Dziś dwa słowa o tym, co w gruncie rzeczy jest najważniejsze w mojej pracy, czyli o relacji z pacjentem. Chociaż pracuję w lecznicy, to moja praca ma inny charakter niż praca lekarza weterynarii. To oczywiście… dość oczywiste stwierdzenie, ale mam tu na myśli rodzaj relacji, jakie budujemy z pacjentem. Lekarz ma za zadanie zdiagnozować i wyleczyć, a nawiązanie głębokiej przyjacielskiej więzi nie jest do tego konieczne. Dobry weterynarz powinien oczywiście rozumieć zachowania zwierząt, a swoją mową ciała starać się zminimalizować stres pacjenta. Jednak stres w czasie jednej lub kilku wizyt nie wpływa raczej na efekty leczenia (no, chyba, że pacjent jest neurotycznym kotem!)
Specyfika pracy zoofizjoterapeuty jest zupełnie inna. Pierwsze badanie na potrzeby fizjoterapii zwykle przyjemne nie jest, bo musimy ustalić, gdzie boli. Później jednak powinno być już tylko przyjemnie. Rehabilitacja nigdy nie kończy się na jednej, czy dwóch sesjach – mówimy tu o kilku tygodniach, czy nawet miesiącach regularnych spotkań. Aby terapia była efektywna, pacjent musi być na tyle odstresowany, by rozluźnić mięśnie podczas masażu, albo skupić się na wykonywanych ćwiczeniach.
Pacjenci oczywiście bywają różni i różnie wygląda budowanie zaufania.

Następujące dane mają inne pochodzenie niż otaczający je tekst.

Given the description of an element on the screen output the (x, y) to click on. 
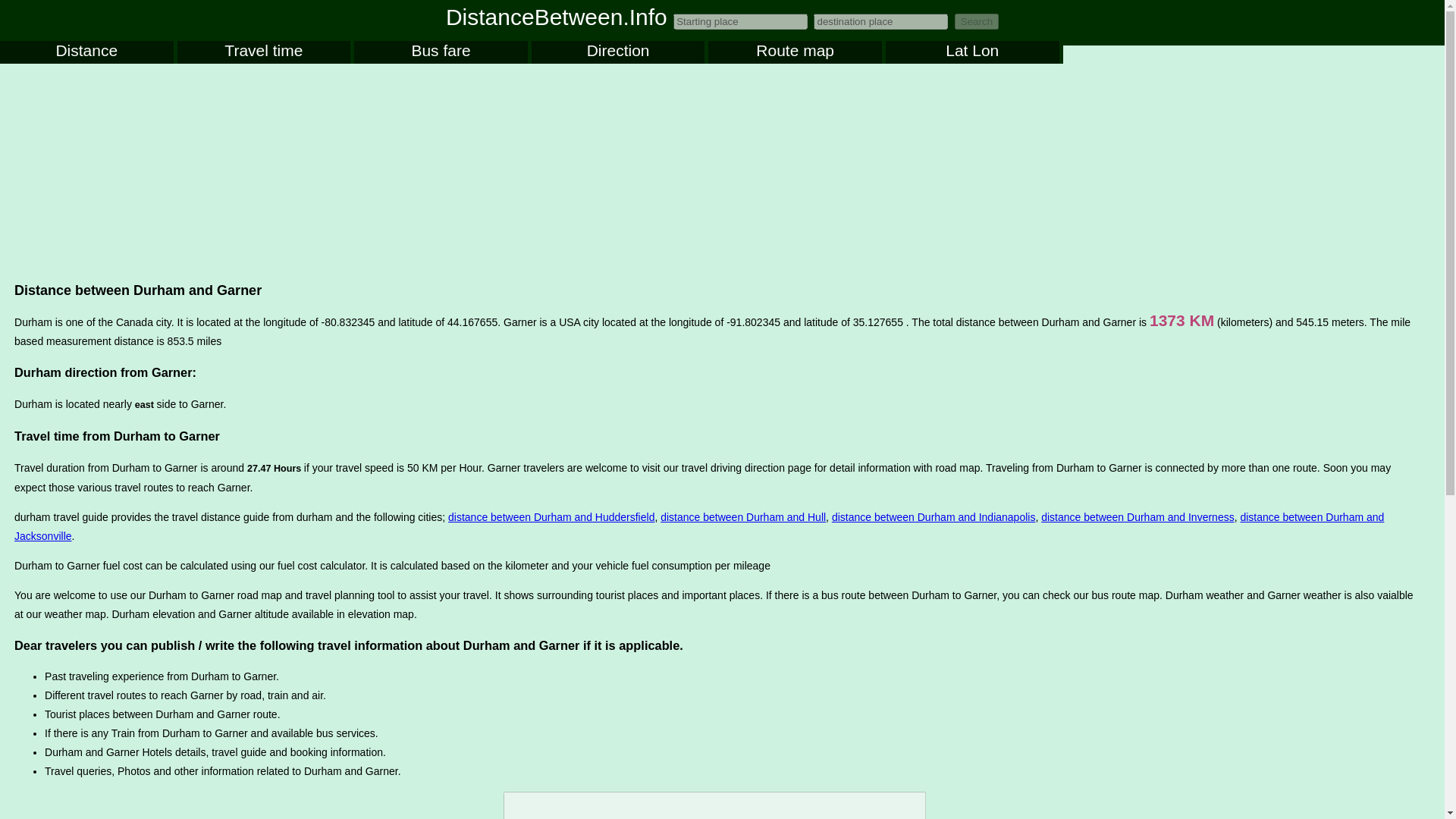
distance between Durham and Jacksonville (699, 526)
Distance (86, 51)
Travel time (263, 51)
Search (976, 21)
distance between Durham and Hull (743, 517)
destination place (880, 21)
Direction (617, 51)
Bus fare (440, 51)
Lat Lon (972, 51)
Starting place (740, 21)
distance between Durham and Indianapolis (933, 517)
Route map (794, 51)
distance between Durham and Inverness (1137, 517)
distance between Durham and Huddersfield (550, 517)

Staram się wciąż zdobywać wiedzę o komunikacji w świecie zwierząt (co zresztą polecam każdemu, kto ze zwierzętami ma do czynienia) i samej tak używać języka ciała, by moi pacjenci nie czuli się zagrożeni. To ważne, szczególnie na początku, gdy zwierzę nie wie, kto i po co dotyka je w bolesnych miejscach.
Największą nagrodą jest zbudowanie z pacjentem bliskiej relacji, opartej na wzajemnej sympatii i szacunku.